= EXERCISE =
Include no pictures. Output exactly the lines from the one that contains "Viewport: 551px width, 222px" through the final line of the entries.

= TASK INPUT =
☆ ☆ ☆ ☆
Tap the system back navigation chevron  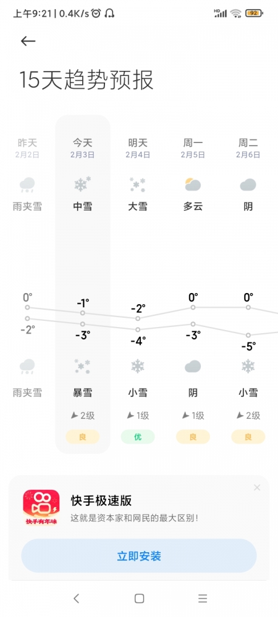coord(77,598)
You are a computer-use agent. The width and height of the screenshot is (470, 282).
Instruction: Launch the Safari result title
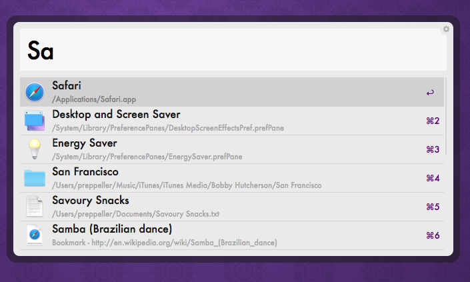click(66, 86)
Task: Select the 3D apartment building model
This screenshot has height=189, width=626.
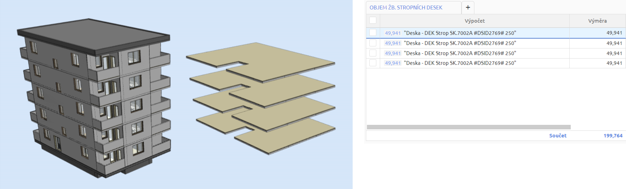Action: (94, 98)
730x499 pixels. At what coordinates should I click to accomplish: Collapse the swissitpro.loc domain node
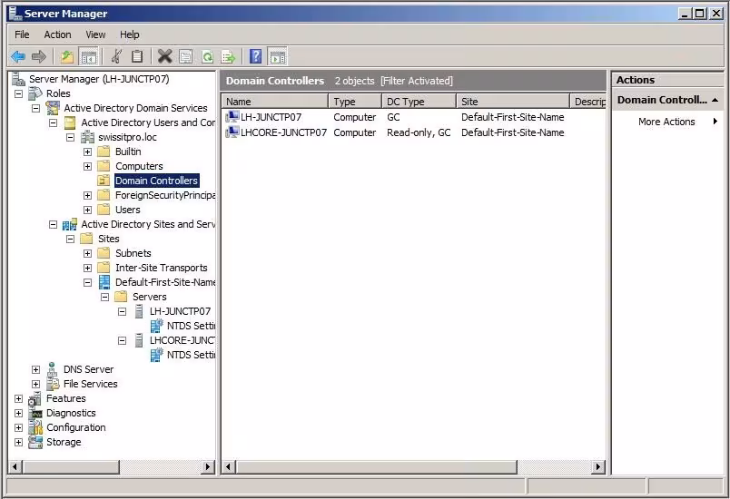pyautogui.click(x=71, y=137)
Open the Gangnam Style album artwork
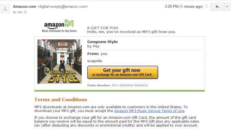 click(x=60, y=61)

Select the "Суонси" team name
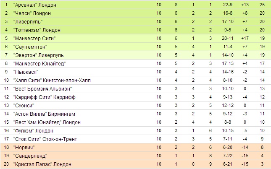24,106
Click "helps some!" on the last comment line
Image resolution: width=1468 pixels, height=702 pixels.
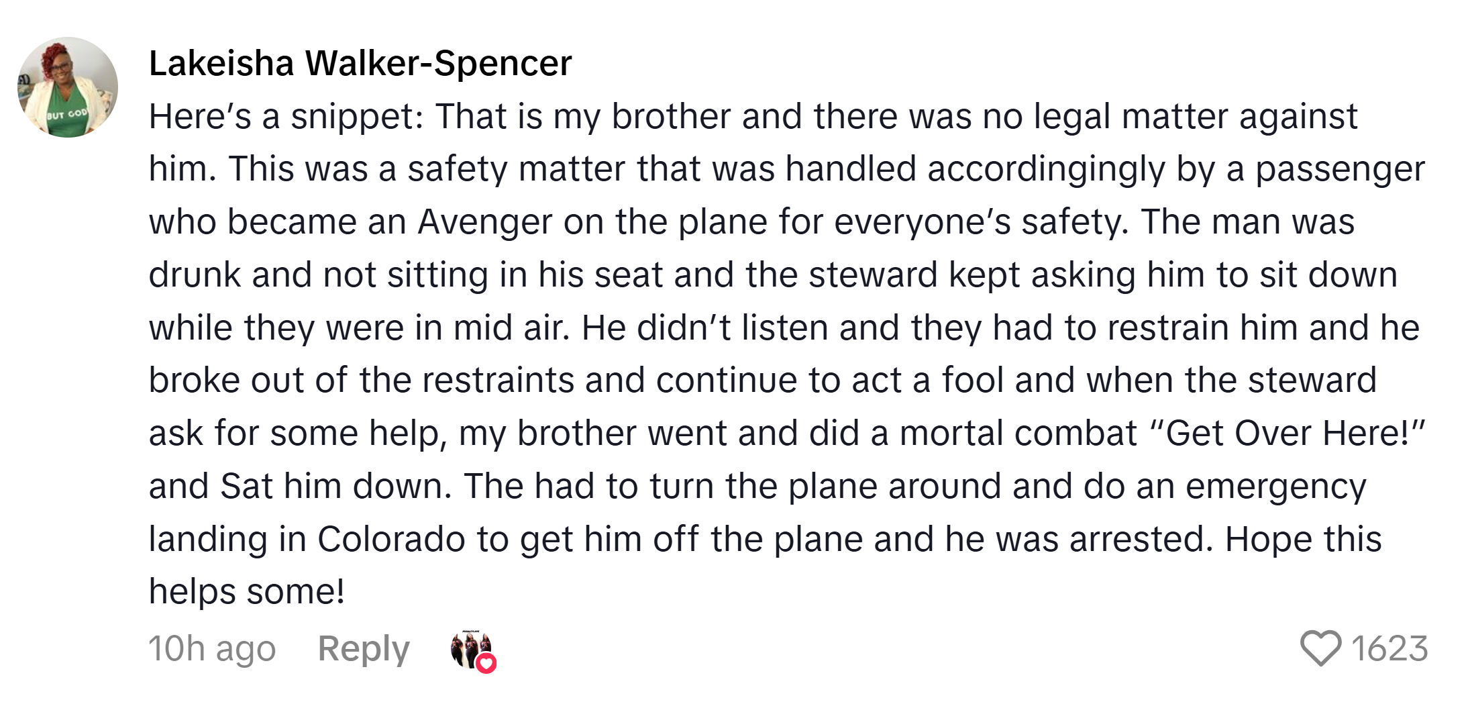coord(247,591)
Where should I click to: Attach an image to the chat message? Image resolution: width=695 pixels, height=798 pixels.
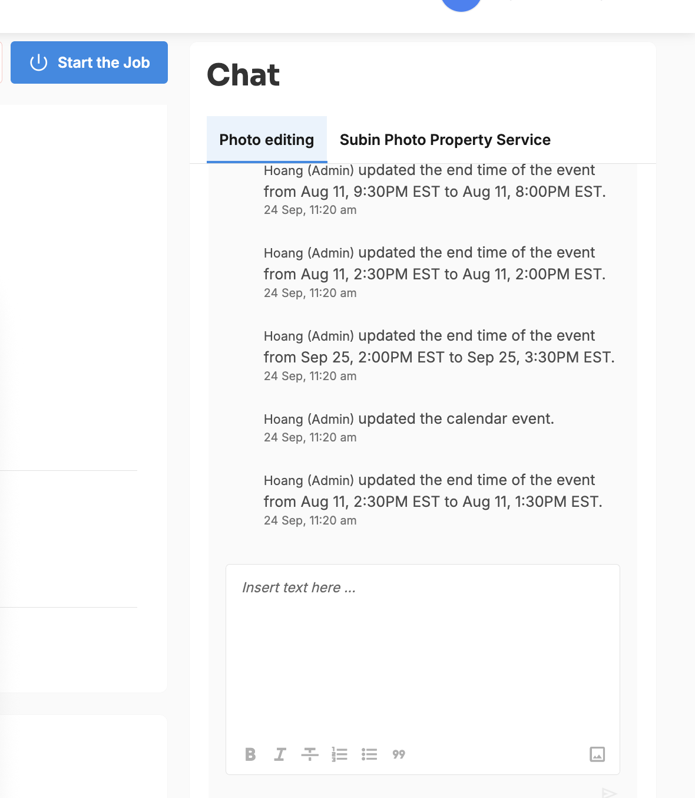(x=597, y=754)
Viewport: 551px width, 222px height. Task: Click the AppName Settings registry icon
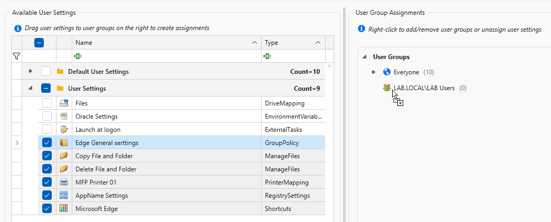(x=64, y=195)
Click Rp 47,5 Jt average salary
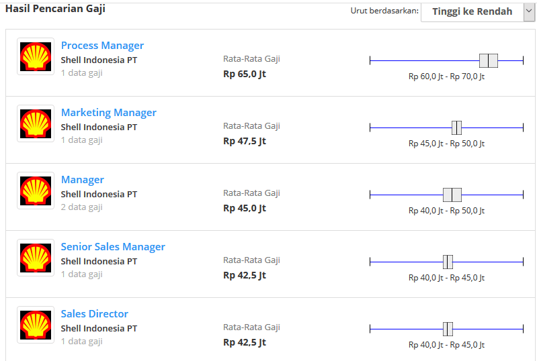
☆ ☆ ☆ ☆
= THE ANSWER =
Viewport: 551px width, 222px height. Task: Click the AppName Settings registry icon
(x=64, y=195)
Click Rp 47,5 Jt average salary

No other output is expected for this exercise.